- _PROBLEM DESCRIPTION_
Every line from the one with "Given: Click the AI panel vertical scrollbar" through the end of the entries below must be retyped exactly, and only those lines. The pictures are not part of the copy.

"""

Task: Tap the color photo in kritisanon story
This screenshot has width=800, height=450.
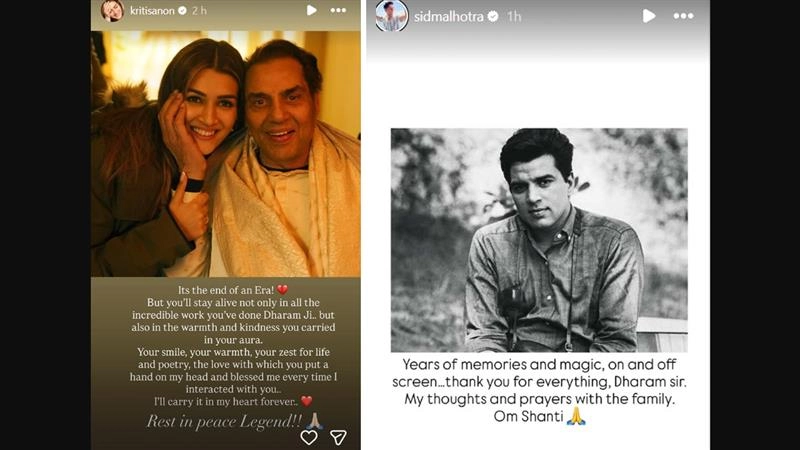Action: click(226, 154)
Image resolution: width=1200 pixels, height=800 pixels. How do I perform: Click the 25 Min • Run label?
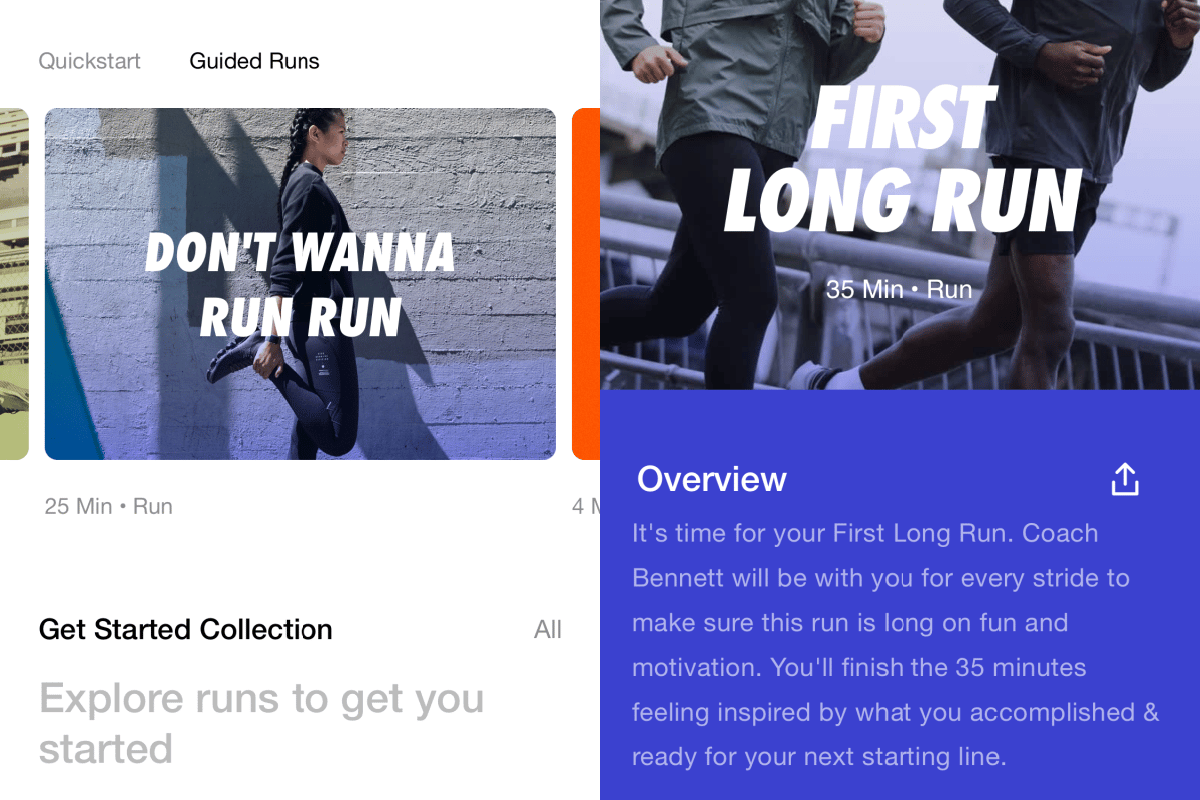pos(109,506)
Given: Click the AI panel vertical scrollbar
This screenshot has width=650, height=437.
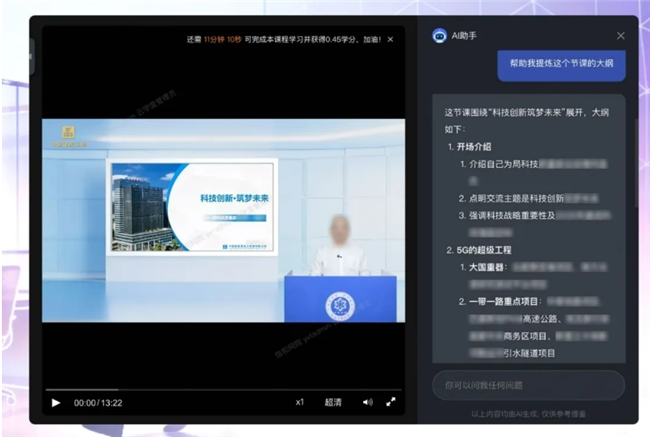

"""

- _EXPECTED ANSWER_
Given: Click the AI panel vertical scrollbar
This screenshot has width=650, height=437.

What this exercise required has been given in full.